Girl sitting on her bed with a rainbow flag in the background. Potential foster parents in Norway learn how to deal with gender questions their foster children may have. Image not related to article. Photo AFP, Francois Picard

Norwegians who want to open their house for foster children must follow a class about gender and sexuality. It will be included in the mandatory training for foster parents.

Try not to assume you know the sexual orientation of the child. That is one of the pieces of advice given to the foster parents, Dagen writes. The statement is part of the new training program Solid, which was introduced last March. The new program includes the subject of gender and sexuality.

According to the Norwegian Agency for Children, Youth and Families (Bufetat), there is a large demand for expertise on LGBT issues.

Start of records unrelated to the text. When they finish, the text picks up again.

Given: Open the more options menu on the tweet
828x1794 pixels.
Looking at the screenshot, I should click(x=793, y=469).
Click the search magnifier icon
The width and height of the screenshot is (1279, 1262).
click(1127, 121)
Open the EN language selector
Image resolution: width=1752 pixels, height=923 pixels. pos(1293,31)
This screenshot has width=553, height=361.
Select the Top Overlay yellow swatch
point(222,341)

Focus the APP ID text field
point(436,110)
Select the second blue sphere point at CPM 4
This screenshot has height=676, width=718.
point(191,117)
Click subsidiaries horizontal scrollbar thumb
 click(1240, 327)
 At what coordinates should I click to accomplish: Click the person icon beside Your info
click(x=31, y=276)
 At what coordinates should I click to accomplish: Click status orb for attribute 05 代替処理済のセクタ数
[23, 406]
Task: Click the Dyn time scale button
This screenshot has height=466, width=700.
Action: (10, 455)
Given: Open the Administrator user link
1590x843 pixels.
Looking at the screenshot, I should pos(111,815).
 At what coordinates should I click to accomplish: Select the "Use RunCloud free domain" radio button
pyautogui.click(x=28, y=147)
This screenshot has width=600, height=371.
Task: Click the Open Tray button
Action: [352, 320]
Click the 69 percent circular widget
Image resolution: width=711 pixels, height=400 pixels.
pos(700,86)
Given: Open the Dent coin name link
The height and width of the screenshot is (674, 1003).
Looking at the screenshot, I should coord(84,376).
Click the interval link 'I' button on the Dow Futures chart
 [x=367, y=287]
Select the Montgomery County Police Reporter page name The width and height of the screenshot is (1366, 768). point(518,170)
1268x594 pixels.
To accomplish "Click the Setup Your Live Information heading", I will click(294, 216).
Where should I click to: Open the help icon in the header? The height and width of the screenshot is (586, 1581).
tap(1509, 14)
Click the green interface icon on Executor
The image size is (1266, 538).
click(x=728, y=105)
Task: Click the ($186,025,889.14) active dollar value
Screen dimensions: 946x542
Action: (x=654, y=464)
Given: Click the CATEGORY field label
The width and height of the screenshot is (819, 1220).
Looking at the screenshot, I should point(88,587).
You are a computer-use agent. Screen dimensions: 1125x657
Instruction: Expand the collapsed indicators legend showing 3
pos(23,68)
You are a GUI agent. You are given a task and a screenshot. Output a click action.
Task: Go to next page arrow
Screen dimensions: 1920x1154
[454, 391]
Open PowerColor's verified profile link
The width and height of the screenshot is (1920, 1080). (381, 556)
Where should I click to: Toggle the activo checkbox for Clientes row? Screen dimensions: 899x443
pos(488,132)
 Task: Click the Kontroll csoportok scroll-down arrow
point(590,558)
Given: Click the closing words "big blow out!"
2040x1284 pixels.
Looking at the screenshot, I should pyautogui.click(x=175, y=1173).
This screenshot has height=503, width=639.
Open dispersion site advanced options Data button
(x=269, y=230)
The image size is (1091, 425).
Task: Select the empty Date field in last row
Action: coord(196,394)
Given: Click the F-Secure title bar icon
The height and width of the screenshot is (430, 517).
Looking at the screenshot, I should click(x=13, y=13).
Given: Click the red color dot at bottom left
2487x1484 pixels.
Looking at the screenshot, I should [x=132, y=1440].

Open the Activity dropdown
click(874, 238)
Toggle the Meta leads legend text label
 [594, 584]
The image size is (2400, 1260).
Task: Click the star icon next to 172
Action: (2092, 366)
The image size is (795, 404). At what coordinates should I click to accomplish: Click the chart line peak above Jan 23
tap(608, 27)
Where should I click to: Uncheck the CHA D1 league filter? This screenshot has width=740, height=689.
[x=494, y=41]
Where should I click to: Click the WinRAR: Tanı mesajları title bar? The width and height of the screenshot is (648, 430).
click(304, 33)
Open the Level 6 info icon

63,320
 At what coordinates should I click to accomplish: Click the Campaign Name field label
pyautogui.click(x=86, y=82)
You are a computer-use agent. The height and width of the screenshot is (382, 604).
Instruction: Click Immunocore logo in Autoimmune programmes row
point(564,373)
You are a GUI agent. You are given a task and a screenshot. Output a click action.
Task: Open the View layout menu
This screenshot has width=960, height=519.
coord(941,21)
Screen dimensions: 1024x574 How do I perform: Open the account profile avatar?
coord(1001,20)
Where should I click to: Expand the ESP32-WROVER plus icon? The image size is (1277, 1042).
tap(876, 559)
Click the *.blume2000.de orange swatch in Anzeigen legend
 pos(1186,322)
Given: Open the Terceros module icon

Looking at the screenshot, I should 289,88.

Also, research shows that LGBT people are overrepresented in foster homes. According to Margrethe W. Berglyd, who led the development of Solid, the program should prepare foster parents for the challenges they may face.

Conversation

One of the suggestions for potential foster parents is to ask the children open questions. One example Dagen mentions is not to ask a foster son whether he wants to ask a girl out for prom. "Try not to assume you know the person's sexual orientation, but use the conversation to show they can like more genders", one of the presentations states. Also, the training encourages parents to "help children find out who they are in a safe way."

The training is not meant to force parents to change their view on marriage or sexuality, Bufetat specialist Elin Margrethe Olsen says. "We do not look at parents' faith and religious affiliation, but at whether they have the resources to embrace the child, regardless of who they are", she told NRK earlier.

Faith

However, parents who are suspected of "having an extreme political view" could expect some critical questions about this during their assessment, she adds. "You don't have to accept everything to give help, but foster parents must help the child to navigate and provide support, no matter what they land on. You can't let your faith 'kick in' and say that "I can't help you with this because I don't believe in this."

Ida Erstad, divisional director of the Norwegian Directorate for Children, Youth and Families (Bufdir), says that foster parents may have a classic view on marriage. However, she finds it important that they "put their own needs aside to understand the child's needs."